É evidente que o facto de o Benfica comprar um jogador paraguaio sem valor desportivo aparente, por si só, não é nenhum problema. Mas são factos que:
1. Vera assinou pelo Benfica com 21 anos. Não era internacional A, nem sequer internacional Sub-20 pela seleção do Paraguai. Começou a jogar muito novo no Rubio Ñu, mas ao longo dos anos foi perdendo gás. Quando foi contratado, vinha de uma época em que tinha sido titular em apenas 5 jogos, apesar de a concorrência não ser forte: o Rubio Ñu é um modesto clube de 2ª metade da tabela do campeonato paraguaio que, no século XXI, nunca conseguiu melhor que um 7º lugar (a primeira divisão paraguaia tem apenas 12 clubes).

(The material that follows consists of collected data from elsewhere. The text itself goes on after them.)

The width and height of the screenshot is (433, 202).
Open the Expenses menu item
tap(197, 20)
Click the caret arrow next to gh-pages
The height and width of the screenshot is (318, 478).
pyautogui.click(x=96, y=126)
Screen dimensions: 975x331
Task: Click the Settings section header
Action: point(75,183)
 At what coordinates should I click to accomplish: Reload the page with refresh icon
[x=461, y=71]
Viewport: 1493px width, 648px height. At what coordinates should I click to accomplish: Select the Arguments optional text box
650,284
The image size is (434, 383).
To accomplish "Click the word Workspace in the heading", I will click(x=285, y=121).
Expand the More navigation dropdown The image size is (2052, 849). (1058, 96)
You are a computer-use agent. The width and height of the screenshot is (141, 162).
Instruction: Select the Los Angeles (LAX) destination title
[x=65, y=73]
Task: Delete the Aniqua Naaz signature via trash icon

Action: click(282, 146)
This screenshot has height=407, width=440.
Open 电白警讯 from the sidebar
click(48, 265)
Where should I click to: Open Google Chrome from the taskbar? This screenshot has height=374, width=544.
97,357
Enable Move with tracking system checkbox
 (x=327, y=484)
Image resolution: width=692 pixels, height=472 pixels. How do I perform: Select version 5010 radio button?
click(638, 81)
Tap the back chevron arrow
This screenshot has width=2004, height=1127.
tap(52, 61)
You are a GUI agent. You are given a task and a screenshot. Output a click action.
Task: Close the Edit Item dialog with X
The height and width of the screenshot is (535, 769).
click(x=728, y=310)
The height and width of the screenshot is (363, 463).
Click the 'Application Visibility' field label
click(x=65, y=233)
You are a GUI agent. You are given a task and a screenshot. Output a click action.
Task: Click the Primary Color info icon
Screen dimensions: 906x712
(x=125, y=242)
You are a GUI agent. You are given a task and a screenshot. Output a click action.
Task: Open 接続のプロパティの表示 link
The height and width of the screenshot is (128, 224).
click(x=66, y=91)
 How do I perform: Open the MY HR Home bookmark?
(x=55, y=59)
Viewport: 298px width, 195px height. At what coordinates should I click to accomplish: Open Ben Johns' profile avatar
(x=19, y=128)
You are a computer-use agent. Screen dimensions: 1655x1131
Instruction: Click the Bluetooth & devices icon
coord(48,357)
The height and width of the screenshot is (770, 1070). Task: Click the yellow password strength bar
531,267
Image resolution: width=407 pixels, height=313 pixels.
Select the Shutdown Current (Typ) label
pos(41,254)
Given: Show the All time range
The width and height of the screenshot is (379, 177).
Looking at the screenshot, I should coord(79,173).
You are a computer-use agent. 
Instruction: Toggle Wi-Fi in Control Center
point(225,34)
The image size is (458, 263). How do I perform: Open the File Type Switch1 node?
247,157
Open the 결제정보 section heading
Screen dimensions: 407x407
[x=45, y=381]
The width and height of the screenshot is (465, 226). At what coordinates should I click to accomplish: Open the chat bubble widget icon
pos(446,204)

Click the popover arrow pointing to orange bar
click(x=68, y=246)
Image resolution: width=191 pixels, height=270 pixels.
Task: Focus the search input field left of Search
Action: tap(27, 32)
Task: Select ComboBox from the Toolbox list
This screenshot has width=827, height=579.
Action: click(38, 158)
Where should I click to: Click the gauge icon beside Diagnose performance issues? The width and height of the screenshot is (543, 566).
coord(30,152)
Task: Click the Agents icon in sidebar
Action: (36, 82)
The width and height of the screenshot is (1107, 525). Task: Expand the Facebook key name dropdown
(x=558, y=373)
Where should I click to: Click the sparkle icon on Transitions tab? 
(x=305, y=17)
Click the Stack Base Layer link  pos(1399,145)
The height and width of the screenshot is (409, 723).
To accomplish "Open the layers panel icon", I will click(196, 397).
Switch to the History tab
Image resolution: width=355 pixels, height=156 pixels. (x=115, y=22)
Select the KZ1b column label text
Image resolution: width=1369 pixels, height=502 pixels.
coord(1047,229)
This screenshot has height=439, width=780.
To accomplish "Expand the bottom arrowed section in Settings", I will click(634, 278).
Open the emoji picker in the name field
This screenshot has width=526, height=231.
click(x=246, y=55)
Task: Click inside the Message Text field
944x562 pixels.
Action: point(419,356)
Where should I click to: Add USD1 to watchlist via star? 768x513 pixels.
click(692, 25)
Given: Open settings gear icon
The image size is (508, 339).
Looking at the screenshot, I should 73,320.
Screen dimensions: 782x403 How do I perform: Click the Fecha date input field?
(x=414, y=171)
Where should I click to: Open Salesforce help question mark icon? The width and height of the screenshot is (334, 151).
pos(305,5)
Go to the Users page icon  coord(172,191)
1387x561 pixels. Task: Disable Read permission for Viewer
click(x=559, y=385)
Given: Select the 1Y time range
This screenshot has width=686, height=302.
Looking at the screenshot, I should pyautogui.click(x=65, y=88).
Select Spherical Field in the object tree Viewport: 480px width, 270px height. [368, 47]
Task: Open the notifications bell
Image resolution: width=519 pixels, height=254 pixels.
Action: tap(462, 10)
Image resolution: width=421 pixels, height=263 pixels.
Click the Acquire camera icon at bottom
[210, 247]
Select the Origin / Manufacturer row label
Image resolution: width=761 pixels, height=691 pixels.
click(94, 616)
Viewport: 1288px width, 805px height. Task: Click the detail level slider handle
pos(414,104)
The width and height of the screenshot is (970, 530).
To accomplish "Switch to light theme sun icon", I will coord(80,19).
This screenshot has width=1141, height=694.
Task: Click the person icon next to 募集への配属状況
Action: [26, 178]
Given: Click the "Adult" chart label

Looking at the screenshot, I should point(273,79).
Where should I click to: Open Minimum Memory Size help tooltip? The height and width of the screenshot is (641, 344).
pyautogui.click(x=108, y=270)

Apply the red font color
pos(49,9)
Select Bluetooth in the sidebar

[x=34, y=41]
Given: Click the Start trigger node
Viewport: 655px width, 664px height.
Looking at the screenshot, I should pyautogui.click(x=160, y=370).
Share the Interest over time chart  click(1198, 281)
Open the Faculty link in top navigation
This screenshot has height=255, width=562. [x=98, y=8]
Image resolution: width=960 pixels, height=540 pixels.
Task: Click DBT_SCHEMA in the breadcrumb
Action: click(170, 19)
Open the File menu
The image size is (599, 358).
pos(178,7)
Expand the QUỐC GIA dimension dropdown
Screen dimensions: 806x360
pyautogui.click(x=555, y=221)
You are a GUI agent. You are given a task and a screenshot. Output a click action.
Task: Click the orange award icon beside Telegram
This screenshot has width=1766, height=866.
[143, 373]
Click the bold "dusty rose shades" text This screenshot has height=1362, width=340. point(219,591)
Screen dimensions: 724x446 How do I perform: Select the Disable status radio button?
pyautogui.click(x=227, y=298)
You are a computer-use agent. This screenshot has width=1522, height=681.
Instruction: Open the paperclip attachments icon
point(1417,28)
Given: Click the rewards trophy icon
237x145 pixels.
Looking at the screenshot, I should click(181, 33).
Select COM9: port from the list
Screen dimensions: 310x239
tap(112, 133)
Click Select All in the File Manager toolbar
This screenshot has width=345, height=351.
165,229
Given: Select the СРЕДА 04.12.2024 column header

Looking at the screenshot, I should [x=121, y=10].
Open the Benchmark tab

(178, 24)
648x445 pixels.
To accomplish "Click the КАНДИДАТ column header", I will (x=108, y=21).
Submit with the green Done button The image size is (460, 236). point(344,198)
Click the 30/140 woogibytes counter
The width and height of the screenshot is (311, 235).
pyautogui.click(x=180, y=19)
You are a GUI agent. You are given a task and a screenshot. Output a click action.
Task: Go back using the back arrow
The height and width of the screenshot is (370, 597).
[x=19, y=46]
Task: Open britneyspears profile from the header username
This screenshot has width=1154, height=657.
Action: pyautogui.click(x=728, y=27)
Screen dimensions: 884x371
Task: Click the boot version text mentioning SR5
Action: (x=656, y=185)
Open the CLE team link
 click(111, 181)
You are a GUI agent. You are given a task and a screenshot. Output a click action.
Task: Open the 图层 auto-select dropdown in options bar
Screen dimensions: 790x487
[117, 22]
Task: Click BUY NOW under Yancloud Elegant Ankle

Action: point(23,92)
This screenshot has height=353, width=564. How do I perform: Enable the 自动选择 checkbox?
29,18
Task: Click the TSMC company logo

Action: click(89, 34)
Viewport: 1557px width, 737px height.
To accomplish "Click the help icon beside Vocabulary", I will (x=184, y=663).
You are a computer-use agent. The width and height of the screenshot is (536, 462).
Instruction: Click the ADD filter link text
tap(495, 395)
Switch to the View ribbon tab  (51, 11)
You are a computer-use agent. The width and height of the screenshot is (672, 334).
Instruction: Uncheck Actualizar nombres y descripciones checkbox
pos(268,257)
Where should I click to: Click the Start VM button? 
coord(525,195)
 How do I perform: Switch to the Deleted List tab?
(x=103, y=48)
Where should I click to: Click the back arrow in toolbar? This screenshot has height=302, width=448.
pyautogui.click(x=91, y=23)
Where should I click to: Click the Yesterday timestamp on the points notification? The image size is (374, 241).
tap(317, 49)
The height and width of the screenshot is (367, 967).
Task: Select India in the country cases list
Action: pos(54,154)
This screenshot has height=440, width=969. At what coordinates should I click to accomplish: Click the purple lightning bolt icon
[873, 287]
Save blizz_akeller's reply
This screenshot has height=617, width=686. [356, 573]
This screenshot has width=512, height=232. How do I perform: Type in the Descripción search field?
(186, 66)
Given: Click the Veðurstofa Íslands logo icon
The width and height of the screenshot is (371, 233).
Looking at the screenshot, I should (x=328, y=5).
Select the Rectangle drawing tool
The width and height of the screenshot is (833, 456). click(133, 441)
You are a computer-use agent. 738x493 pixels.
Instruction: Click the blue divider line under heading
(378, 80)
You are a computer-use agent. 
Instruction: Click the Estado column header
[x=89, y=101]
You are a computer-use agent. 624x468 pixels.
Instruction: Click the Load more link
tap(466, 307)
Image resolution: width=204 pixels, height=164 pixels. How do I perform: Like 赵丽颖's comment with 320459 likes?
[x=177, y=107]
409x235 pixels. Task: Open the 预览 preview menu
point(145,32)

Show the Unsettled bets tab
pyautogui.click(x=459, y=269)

2. Apesar disto, o Benfica pagou praticamente 3 milhões de euros pelo seu passe, pulverizando o anterior recorde de uma venda do clube paraguaio, que era de 1 milhão de euros. O Transfermarkt avaliava Vera, na altura, em 25.000€.
3. Passado um ano após contratar Vera, o Benfica emprestou-o ao CA Fenix, um clube de meio da tabela da primeira divisão uruguaia para onde, poucos dias antes, já tinha despachado Elbio Alvarez (quem, perguntam vocês? pois...). Escolha estranha para colocar um ativo que, pelo valor investido, deveria merecer um acompanhamento diferente.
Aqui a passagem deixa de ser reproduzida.